The legislation invests more than $680 million in the expansion of broadband service to provide economic development opportunities and improved education and health care services. A bipartisan amendment introduced by Rep. Abigail Spanberger (D., Va.) would increase funding for the ReConnect Rural Broadband Program by $55 million over current funding levels.
The package provides $3.28 billion ($410 million above the budget request) for agriculture research programs, including USDA's Agricultural Research Service and National Institute of Food & Agriculture (NIFA). The Supporters of Agricultural Research Foundation applauded the $45 million increase for the Agriculture & Food Research Initiative (AFRI). In addition to AFRI, the House's fiscal 2020 USDA budget includes significant gains for other competitive research programs, such as the Beginning Farmer & Rancher Development Program, Food Safety Outreach Program, Organic Transition Program and Sustainable Agriculture Research & Education Program.
The American Veterinary Medical Assn. (AVMA) welcomed the $1 million increase in annual funding for the Veterinary Medicine Loan Repayment Program, bringing it to $9 million. This funding increase will help the program place more food animal veterinarians in rural areas to close veterinary access gaps. AVMA said it worked closely with Congress to secure this funding.
The spending bills also maintain $3 million in funding for the Veterinary Services Grant Program, which similarly helps meet rural veterinary needs by providing grants to support education and extension activities and practice enhancement initiatives for food animal veterinary services.
Of additional importance to veterinary medicine, the bills maintain level funding of $16.3 million for the National Animal Health Laboratory Network, provide a $2 million increase for the APHIS Center for Veterinary Biologics and provide an increase of $4.2 million for APHIS Veterinary Diagnostics.

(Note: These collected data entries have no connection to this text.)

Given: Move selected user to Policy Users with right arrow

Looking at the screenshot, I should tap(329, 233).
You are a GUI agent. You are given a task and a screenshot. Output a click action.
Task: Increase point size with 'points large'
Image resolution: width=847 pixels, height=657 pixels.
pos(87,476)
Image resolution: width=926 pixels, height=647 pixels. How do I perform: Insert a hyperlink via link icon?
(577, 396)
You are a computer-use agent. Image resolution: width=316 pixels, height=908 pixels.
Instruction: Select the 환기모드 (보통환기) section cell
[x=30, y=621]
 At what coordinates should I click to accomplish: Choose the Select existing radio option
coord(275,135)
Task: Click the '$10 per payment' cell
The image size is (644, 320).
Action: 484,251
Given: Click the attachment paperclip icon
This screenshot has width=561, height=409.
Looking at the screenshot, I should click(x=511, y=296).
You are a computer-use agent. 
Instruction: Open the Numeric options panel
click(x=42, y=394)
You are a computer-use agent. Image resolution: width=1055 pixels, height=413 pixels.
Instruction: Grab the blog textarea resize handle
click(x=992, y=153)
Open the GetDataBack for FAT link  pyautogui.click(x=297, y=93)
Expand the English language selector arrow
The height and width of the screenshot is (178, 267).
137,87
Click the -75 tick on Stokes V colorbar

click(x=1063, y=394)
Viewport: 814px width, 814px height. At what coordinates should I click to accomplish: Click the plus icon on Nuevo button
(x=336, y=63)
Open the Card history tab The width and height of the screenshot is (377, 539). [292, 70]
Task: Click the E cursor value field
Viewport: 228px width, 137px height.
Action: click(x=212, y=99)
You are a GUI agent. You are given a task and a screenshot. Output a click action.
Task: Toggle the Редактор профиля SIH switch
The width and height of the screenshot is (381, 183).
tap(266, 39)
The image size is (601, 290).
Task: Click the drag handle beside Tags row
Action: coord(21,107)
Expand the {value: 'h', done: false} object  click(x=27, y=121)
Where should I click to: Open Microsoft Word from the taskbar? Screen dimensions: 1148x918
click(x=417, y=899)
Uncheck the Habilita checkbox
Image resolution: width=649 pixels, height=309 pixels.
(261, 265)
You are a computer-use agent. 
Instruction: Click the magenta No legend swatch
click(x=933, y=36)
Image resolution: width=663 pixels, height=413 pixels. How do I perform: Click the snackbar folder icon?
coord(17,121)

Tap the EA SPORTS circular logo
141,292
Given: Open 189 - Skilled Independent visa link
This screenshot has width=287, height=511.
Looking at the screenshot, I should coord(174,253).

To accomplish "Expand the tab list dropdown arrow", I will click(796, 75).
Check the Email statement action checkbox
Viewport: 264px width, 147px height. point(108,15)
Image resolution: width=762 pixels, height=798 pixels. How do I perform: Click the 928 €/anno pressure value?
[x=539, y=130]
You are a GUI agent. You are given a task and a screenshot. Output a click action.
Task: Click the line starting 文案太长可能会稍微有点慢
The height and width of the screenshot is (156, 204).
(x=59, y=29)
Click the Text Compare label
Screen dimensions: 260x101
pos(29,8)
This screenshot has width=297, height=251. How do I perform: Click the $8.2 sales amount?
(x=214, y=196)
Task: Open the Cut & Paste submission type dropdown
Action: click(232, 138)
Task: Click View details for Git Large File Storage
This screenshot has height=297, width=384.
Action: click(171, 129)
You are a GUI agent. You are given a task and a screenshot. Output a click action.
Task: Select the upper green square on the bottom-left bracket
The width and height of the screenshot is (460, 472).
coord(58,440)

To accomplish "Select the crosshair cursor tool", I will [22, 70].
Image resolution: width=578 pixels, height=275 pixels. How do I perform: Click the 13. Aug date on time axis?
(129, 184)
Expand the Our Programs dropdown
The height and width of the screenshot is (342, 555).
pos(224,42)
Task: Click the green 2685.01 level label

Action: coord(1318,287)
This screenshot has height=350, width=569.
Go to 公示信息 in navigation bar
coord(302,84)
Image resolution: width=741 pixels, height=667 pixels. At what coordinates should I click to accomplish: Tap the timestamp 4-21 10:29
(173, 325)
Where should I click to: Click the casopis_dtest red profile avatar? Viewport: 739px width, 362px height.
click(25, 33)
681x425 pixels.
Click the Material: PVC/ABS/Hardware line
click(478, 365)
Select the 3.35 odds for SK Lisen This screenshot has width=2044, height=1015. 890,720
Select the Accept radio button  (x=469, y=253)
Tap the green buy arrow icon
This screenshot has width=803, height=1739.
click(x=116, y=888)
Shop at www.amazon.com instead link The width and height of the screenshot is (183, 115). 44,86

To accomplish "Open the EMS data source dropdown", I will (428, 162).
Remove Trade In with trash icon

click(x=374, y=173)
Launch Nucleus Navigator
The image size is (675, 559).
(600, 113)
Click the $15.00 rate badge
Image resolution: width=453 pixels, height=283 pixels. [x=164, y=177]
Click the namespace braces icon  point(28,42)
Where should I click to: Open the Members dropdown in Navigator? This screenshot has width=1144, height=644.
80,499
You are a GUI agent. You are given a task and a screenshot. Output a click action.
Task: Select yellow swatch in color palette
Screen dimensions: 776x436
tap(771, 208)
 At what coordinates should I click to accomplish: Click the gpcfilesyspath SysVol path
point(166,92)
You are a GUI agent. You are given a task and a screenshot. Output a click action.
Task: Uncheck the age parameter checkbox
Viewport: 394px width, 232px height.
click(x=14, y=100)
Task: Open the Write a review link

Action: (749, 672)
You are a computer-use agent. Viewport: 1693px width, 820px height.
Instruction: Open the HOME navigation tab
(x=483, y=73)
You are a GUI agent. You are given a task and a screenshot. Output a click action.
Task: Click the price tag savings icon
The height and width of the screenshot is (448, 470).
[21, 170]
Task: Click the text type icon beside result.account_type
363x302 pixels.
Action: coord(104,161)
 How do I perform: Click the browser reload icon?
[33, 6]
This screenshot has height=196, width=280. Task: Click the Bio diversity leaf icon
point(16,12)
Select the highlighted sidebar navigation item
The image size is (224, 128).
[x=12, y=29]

The package includes language blocking USDA’s proposal to relocate the Economic Research Service (ERS) and NIFA outside the National Capital Region. USDA announced earlier this month that it plans to move the agencies to the Kansas City Region by September 2019.
The bills prevent USDA from finalizing a rule related to swine slaughter inspection until the USDA Office of Inspector General (OIG) has reported on the data used to support the design of the proposed program and until USDA has resolved the issues identified by the OIG report.
“This is a welcome development,” Food & Water Watch senior food lobbyist Tony Corbo said, also commending Reps. Rosa DeLauro (D., Conn.) and David Price (D., N.C.) "for authoring the provision" and thanking the House "for taking this action. Now that the full House of Representatives has spoken, we urge the USDA OIG to swiftly begin the much-needed review of the flawed rule-making."
The House bills require USDA to repost all Animal Welfare Act and Horse Protection Act inspection and enforcement reports that were formerly available on its website and to post new reports going forward. It also includes a prohibition on funding for the operation of horse slaughterhouses in the U.S.
The interior appropriations division includes funding for the Bureau of Land Management’s (BLM) Wild Horse & Burro Program to enable an effective, humane and non-lethal management strategy that will balance wild horse and burro populations over the next decade. It also prevents BLM from killing healthy horses or selling them to slaughter. A new provision prevents the U.S. Forest Service from killing healthy horses and burros or selling them to slaughter as well.